The standard remediation path is to build a new image with the vulnerability addressed, validate it through the pipeline, and redeploy, replacing the affected instances. Because in-place patching is not performed, the organization must have a functioning build and deployment pipeline capable of producing and promoting a patched image quickly. The speed of remediation therefore depends on pipeline maturity and the degree to which the build process is automated.
How does immutable infrastructure interact with software composition analysis or image scanning?
Image scanning and software composition analysis are typically applied during the build pipeline before an image is promoted to a registry or deployed. Because the image does not change after it is built, a scan result at build time reflects what will run in production, which makes scan findings more actionable than in mutable environments where installed packages may have changed since the last scan. However, newly disclosed vulnerabilities in already-deployed images will not be detected until the image is rescanned or a pipeline re-evaluation is triggered.
Does adopting immutable infrastructure require containerization?
No. Immutable infrastructure is a pattern that can be implemented with virtual machine images, container images, or other reproducible artifacts.
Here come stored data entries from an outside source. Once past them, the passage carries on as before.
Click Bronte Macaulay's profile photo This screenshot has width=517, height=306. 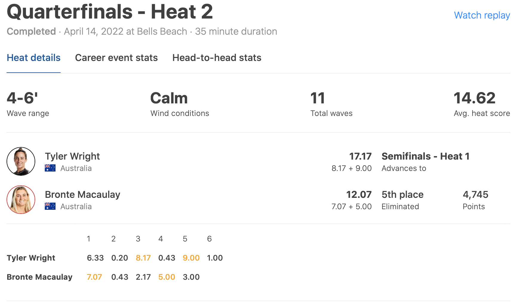point(21,200)
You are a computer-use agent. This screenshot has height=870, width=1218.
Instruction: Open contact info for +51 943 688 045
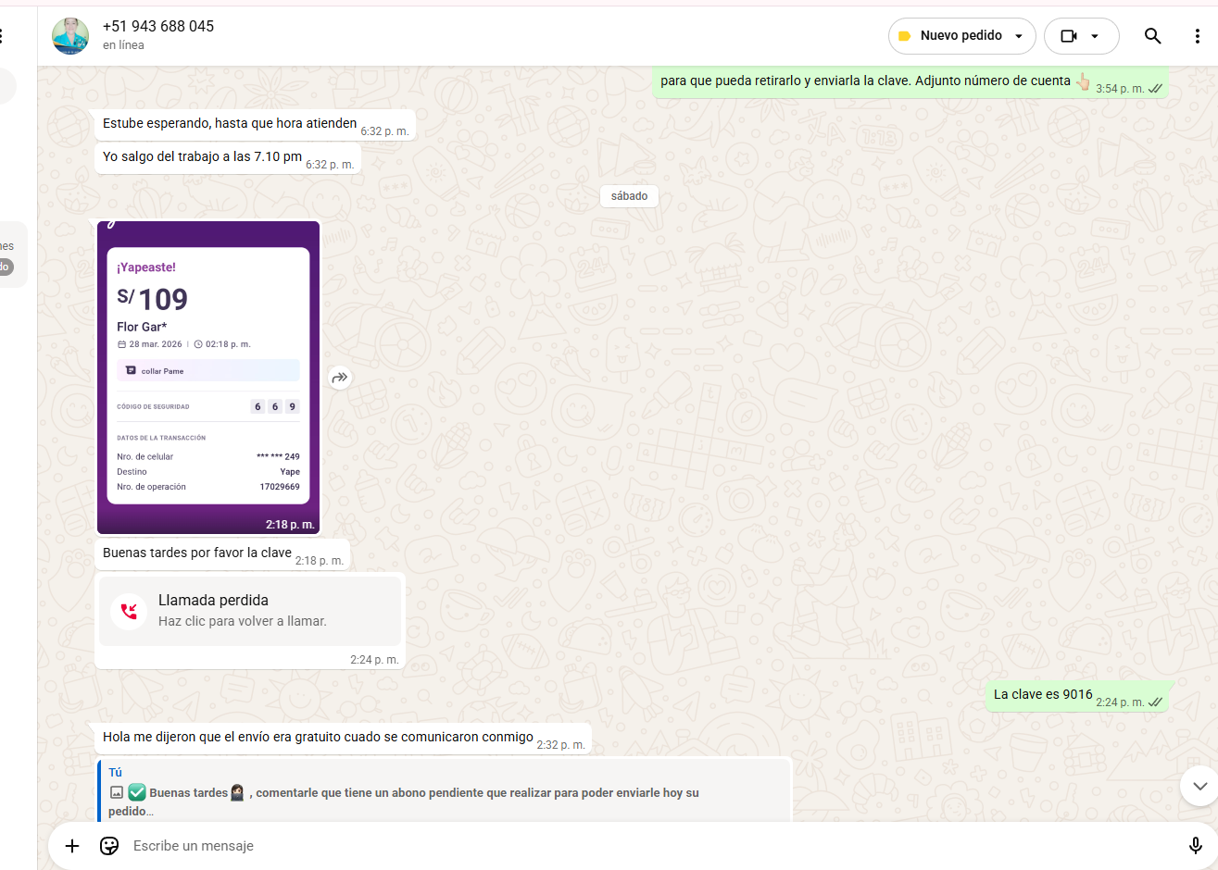point(158,27)
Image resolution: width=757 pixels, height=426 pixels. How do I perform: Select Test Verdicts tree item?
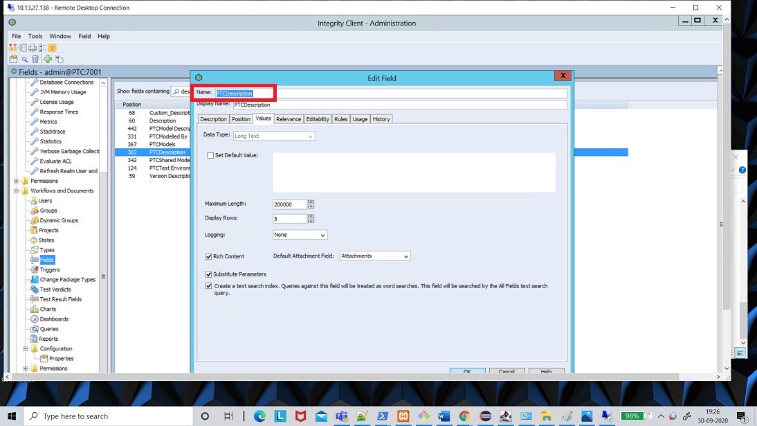55,290

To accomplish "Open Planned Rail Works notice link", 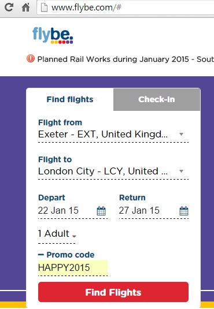I will coord(126,59).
Container-based workflows are a common implementation because container images align naturally with the build-once, deploy-many model, but the same principles apply to VM images built with tools that produce versioned, reproducible machine images. The core requirement is that the deployed artifact is not modified after it leaves the build process, regardless of the underlying technology.

Common misconceptions

Immutable infrastructure completely eliminates configuration drift without any additional controls.
Immutable infrastructure is designed to reduce configuration drift by preventing routine in-place changes, but the guarantee is conditional on enforcement controls being in place. Privileged or compromised actors may still be able to alter a running instance if those controls are absent or bypassed.
Immutable infrastructure means no patching is ever required.
Patching still occurs, but through a different mechanism. Instead of applying patches to live systems, a new image is built with the patch applied, and running instances are replaced with instances built from the updated image.
Any containerized workload is automatically immutable infrastructure.
Containers run from images do not inherently enforce immutability. Without additional controls such as read-only root file systems, restricted shell access, and policies preventing runtime modifications, running containers can still be altered in ways that undermine the immutability model.

Best practices

Store all infrastructure definitions and image build inputs in version control so that every deployed artifact can be traced back to a specific, auditable state.
Configure running instances with read-only file systems and remove or disable interactive remote access (such as SSH) where operationally feasible, to strengthen the enforcement controls that the immutability guarantee depends on.
Integrate image builds into automated CI/CD pipelines so that any required change, whether a software update, configuration adjustment, or security patch, triggers a new image build and a controlled replacement deployment rather than an in-place modification.
Apply runtime policy enforcement (such as container security policies or host-based integrity monitoring) to detect and alert on unauthorized modification attempts against running instances, acknowledging that enforcement controls can be circumvented by privileged or compromised actors.
Maintain prior image versions in artifact storage with clear version identifiers to support rollback to a known-good state when a newly deployed image introduces regressions or vulnerabilities.
Treat secrets and environment-specific configuration as external inputs injected at runtime through controlled mechanisms (such as secrets management services) rather than baked into images, to avoid embedding sensitive material in versioned artifacts.